Chapitre 9 - La Rencontre Tant Attendue
* MARTIN *
Ce soir, Martin ne travaille pas. Du moins… Officiellement ! Car cela ne l’empêche pas de planquer une fois de plus dans son véhicule, par une nuit de nouvelle lune, espérant recroiser cette justicière si séduisante. Malgré qu’il continue d’arpenter les rues mal famées et sombres à sa recherche, la radio branchée en permanence sur la fréquence de la police en bruit de fond, il ne l’a malheureusement plus revu jusqu’alors. A son grand désarroi, elle n’a plus donné signe de vie depuis la parution de son article.
Serait-elle vexée ? Ou bien gênée ? Lui aurait-il fait peur en étant un peu trop direct ? A-t-elle seulement lu sa chronique ?
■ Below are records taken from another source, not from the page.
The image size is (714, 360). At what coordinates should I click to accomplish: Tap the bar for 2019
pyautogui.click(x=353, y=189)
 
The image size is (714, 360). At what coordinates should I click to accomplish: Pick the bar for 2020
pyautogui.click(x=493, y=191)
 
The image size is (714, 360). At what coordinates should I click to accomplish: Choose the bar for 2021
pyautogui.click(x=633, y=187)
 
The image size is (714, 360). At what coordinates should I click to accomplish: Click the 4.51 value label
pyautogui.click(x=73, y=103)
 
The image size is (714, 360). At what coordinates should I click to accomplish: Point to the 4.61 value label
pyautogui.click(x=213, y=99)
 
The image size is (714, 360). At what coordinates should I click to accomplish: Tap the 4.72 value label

Désespéré, Martin finit par se garer dans une petite ruelle donnant sur des box de stockage pour faire une pause, après plusieurs heures de conduite dans la ville sans grand succès. La vitre ouverte, il allume une cigarette. Il ne sait que penser de son absence et de son silence. Mais ce dont il est certain, c’est qu’il veut la rencontrer et obtenir plus d’informations à son sujet.
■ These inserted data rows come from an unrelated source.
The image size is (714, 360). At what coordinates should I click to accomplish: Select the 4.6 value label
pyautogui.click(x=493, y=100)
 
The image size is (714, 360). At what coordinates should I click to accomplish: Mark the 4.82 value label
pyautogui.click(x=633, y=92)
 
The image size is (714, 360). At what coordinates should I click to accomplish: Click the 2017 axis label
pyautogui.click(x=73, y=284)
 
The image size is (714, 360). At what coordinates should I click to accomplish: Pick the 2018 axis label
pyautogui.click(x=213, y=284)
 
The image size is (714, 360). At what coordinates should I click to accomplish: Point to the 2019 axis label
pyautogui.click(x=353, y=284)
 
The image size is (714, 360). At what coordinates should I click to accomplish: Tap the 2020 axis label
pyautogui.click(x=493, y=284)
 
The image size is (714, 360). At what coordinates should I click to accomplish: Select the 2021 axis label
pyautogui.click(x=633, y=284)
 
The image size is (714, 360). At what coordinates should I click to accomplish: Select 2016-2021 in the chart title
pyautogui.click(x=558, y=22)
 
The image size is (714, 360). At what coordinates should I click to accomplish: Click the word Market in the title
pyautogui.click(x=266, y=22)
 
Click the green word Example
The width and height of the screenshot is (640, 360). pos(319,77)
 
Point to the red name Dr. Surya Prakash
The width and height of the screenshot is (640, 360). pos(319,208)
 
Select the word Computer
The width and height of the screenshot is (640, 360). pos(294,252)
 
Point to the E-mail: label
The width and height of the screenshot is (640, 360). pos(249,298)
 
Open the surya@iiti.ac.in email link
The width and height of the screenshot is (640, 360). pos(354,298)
Qui est-elle ? D’où vient-elle ? Quel métier exerce-t-elle en dehors de ses activités nocturnes ? Travaille-t-elle seulement ? Est-ce une habitante de la ville ? Ou des alentours ? Comment se tient-elle au courant des infractions commises ? A-t-elle un récepteur elle aussi ? Ou a-t-elle des contacts chez les flics pour être aussi bien renseignée ?
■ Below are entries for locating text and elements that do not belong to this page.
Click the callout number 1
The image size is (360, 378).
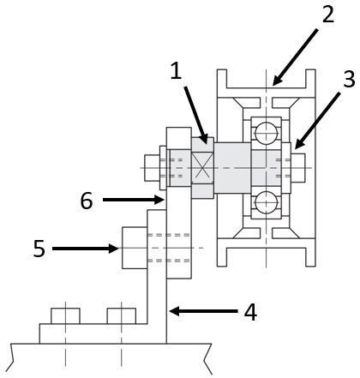point(177,71)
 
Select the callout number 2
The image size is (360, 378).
point(328,15)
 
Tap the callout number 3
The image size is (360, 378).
point(349,79)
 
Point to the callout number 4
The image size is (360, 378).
point(250,312)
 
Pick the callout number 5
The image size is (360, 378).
point(39,249)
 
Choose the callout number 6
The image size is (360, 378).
point(87,201)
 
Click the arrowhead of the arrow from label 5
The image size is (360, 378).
point(115,249)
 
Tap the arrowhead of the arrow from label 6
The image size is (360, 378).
point(160,200)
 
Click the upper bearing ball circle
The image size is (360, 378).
point(267,134)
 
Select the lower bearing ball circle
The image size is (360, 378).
point(267,202)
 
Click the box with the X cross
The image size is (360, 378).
point(202,168)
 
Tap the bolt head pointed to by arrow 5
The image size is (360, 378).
point(135,248)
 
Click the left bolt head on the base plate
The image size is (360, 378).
point(65,316)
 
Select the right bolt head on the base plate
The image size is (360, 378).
point(122,316)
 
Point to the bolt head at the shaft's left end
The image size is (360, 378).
point(152,168)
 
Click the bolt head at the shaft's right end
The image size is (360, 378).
point(298,168)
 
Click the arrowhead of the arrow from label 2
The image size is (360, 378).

Toutes ces questions fusent dans sa tête. Et le journaliste qu’il est n’aime pas rester sans réponse. Cela le tracasse, l’énerve, le contrarie, l’obsède…
Perdu dans ses pensées, il décolle de son siège lorsqu’un bruit sourd cogne subitement contre sa carrosserie de voiture. Haletant quelques instants, il reprend rapidement ses esprits et tilte soudain sur ce qu’il vient de se passer. Il sort alors précipitamment pour constater les dégâts. C’est qu’elle a beau être une poubelle, Martin ne peut pas se permettre de gros frais sur sa voiture en ce moment. Aussi il inspecte minutieusement le métal foncé. Ouf ! Elle n’a rien…
Il souffle de soulagement, appuyé les bras tendus sur l’armature du véhicule, sa cigarette entre les doigts. Puis, intrigué, il scrute les alentours à la recherche d’un indice, pour tenter de découvrir ce qui a bien pu tomber aussi brutalement et bruyamment sur sa vieille Polo II. Son regard est attiré par une sorte de boule de fils de tissu, assez grosse, à côté de sa roue avant gauche. Une pelote de laine ??
« - Bonsoir. »
Martin fait un bond monumental et se retourne vivement, le cœur tambourinant dans sa poitrine. D’où provient cette voix douce et délicate qui l’interpelle dans un chuchotement aussi sensuel ?
Légèrement paniqué, ses yeux balayent la pénombre, jusqu’à ce qu’il l’aperçoive enfin. Elle est là, sa fameuse « Catwoman ». Accroupie sur le rebord du toit plat du box en face de lui, les genoux de chaque côté de ses bras, elle le regarde, tel un chat à l’affût de sa proie.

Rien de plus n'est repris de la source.